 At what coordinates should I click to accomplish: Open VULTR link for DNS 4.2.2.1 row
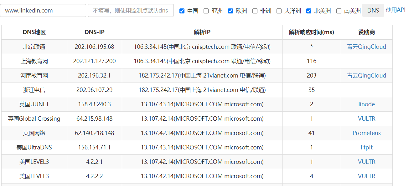click(366, 162)

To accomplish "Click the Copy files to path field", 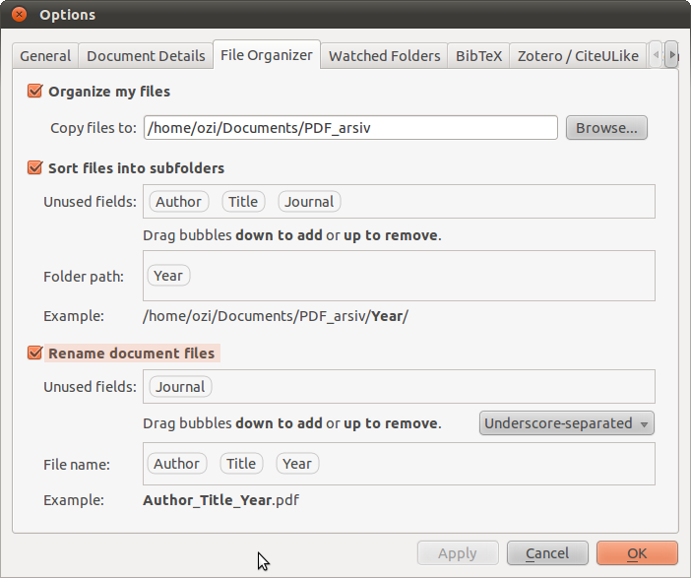I will 351,128.
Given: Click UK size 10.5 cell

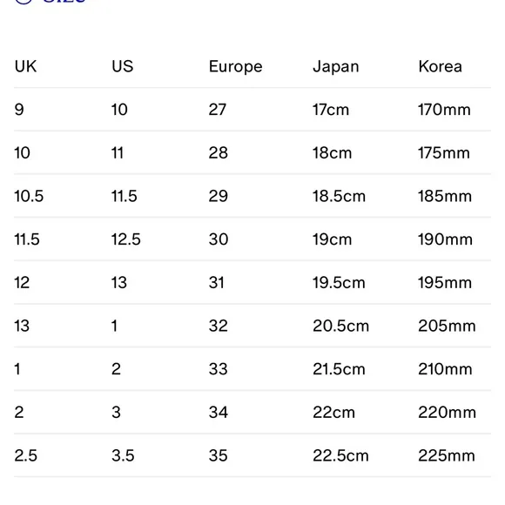Looking at the screenshot, I should 29,196.
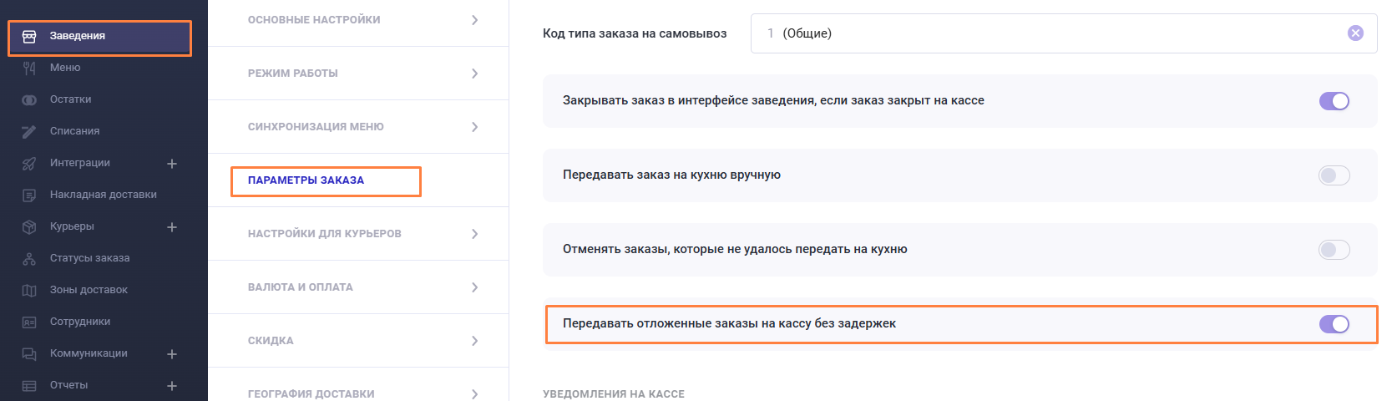Expand Курьеры submenu with plus sign

click(x=172, y=227)
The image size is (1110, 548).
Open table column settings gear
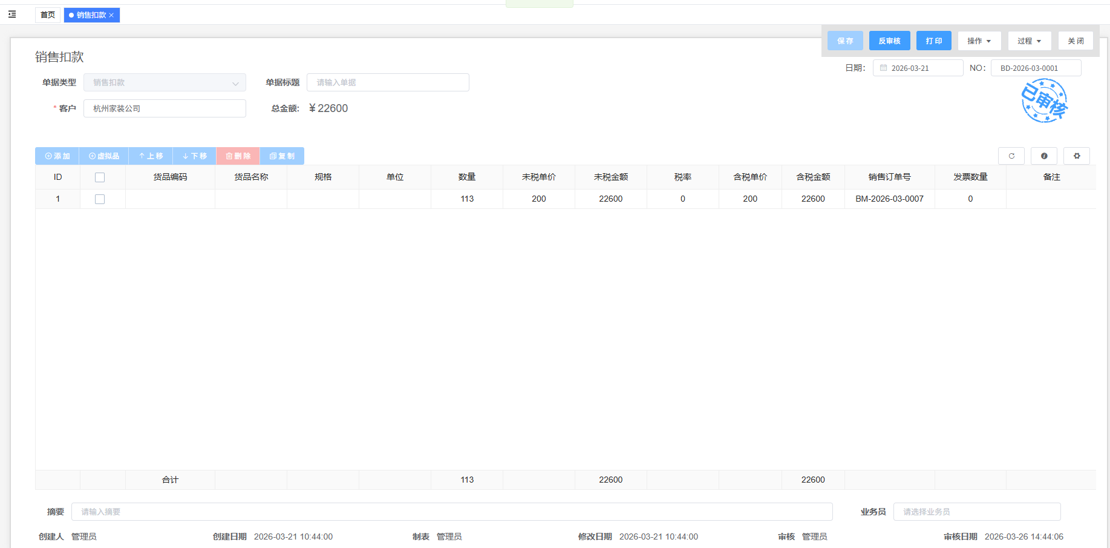click(x=1076, y=156)
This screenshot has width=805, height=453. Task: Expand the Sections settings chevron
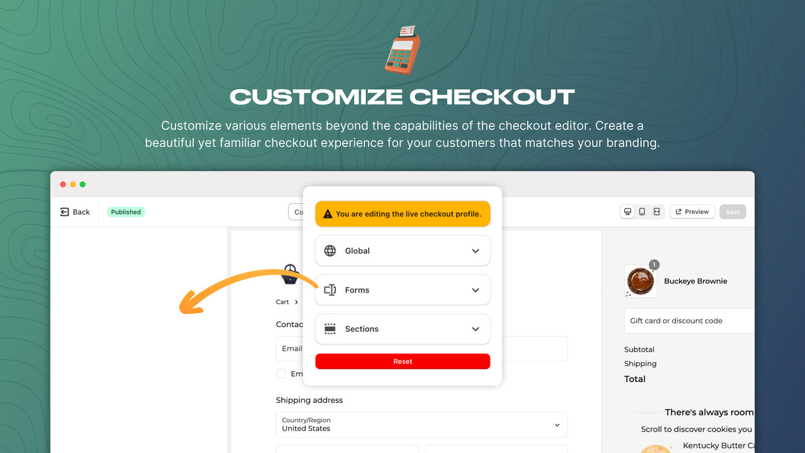click(x=476, y=328)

* * *

What you will do –
Give back exactly the lines from the line with "The image size is (1110, 548)." through the end of the records, both included; keep all pictures out.

The answer –
The image size is (1110, 548).
Open table column settings gear
click(x=1076, y=156)
This screenshot has width=805, height=453. Task: Expand the Sections settings chevron
click(x=476, y=328)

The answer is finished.